There are two options that applications commonly use to manage key material when using SQLCipher:

  1. Password or Passphrase - An example of ths type of integration is an application that requires the user to enter password or PIN number with a device keyboard, and the input is provided to SQLCipher for use as a key. SQLCipher includes special functionality to derive an encryption key from user provided input.
  2. Raw or “Random” Key Material - In some advanced situations an application might generate random key material for a database (i.e. random bytes) which is separately secured by an enclave, key store, hardware security module, or otherwise encrypted. The application provides this random data to SQLCipher for use as a key.

In the interest of interoperability it is strongly recommended that any key material passed to SQLCipher consist solely of valid UTF-8 encoded strings that do not include zero byte values internally. This recommendation applies universally to all keys, whether random or not, and no matter how they are supplied (e.g. sqlite3_key, PRAGMA key, or any wrapping API).

With Option 1, it is a given that the key material will be a string value because it is entered by the user. However, Option 2 requires additional consideraton on the part of the developer. While it may be technically possible to generate random bytes in code and coerce them to behave like strings in some languages, it must be avoided due to the potential for unpredictable behavior and compatibility problems, for instance:

  1. diffuculty opening a database using certain tools with such a key (e.g. one can’t provide raw binary values via SQL statements (e.g.
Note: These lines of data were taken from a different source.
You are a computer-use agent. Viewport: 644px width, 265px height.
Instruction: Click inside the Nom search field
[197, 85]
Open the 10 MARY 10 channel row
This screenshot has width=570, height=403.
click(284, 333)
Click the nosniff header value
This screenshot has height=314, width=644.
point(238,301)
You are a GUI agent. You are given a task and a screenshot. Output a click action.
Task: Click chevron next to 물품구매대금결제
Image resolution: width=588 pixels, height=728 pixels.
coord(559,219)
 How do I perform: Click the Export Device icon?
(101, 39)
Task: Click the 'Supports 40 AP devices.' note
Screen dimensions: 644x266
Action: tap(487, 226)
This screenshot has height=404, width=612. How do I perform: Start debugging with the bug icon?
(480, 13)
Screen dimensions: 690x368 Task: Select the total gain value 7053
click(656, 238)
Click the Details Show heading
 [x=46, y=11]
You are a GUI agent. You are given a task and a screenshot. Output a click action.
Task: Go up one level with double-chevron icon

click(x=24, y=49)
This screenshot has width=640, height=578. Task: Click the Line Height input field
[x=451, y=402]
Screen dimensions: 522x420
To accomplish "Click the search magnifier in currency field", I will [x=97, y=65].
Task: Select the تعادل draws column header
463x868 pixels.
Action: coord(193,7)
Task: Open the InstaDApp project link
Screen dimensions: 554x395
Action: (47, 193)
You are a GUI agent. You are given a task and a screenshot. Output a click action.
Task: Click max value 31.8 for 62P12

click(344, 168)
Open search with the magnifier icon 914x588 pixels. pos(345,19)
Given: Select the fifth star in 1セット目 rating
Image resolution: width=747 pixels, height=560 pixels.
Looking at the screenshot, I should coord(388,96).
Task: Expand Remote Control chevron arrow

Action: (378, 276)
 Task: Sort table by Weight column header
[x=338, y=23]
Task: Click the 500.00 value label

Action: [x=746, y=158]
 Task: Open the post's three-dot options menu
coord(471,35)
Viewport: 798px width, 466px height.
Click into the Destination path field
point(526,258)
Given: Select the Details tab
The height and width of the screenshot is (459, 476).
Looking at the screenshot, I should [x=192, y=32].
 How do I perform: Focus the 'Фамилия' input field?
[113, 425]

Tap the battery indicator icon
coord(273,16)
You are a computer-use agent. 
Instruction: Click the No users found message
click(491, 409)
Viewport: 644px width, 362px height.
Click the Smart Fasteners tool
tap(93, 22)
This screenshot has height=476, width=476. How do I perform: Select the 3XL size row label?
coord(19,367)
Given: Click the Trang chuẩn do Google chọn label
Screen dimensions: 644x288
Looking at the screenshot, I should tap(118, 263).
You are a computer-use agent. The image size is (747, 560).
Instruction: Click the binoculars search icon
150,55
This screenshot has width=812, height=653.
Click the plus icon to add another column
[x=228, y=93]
PRAGMA or ATTACH), the SQLCipher command line shell, database GUI application, or using certain programming languages)
  2. corruption of key material due to encoding or decoding operations that encounter invalid code pages
  3. truncation of key material passed through languages or APIs rely on a NULL terminators when zero-bytes are present in the random key material

For these reasons, SQLCipher has standardized on Raw Key syntax since it’s initial release. It is the supported method for using binary data directly as key material. A Raw Key is simply a fixed length byte array with a standardized BLOB literal representation and hexadecimal encoding that is interpreted by SQLCipher and used directly as an encryption key. Using this feature an application can safely generate random key material and instruct SQLCipher to use the exact 32-byte (256 bits) sequence as a key, for examle:

PRAGMA key = "x'2DD29CA851E7B56E4697B0E1F08507293D761A05CE4D1B628663F411A8086D99'";

Using this approach it is the calling application’s responsibility to ensure that the data provided is a 64-character hex string in BLOB format (i.e. x'hexvalue'). As an added benefit, SQLCipher will bypass the KDF when a Raw Key is provided which can result in a substantial performance enhancement when opening databases.

If it is not possible for an application to use the Raw Key syntax for some reason, it is still the application’s responsibility to guarantee that the passphrase or key material consists of a valid UTF-8 string. This can be accomplished either by converting a random byte to a UTF-8-safe string using an intermediate encoding like Base64, or by constructing the random key from a set of valid UTF-8 code pages.

Finally, for applications that may already be using potentially invalid keys for some subset of users, we recommend converting key material going forward using the “rekey” feature to re-encrypt the database with a new key that is of a valid format, i.e. either a Raw key or a valid UTF-8 string.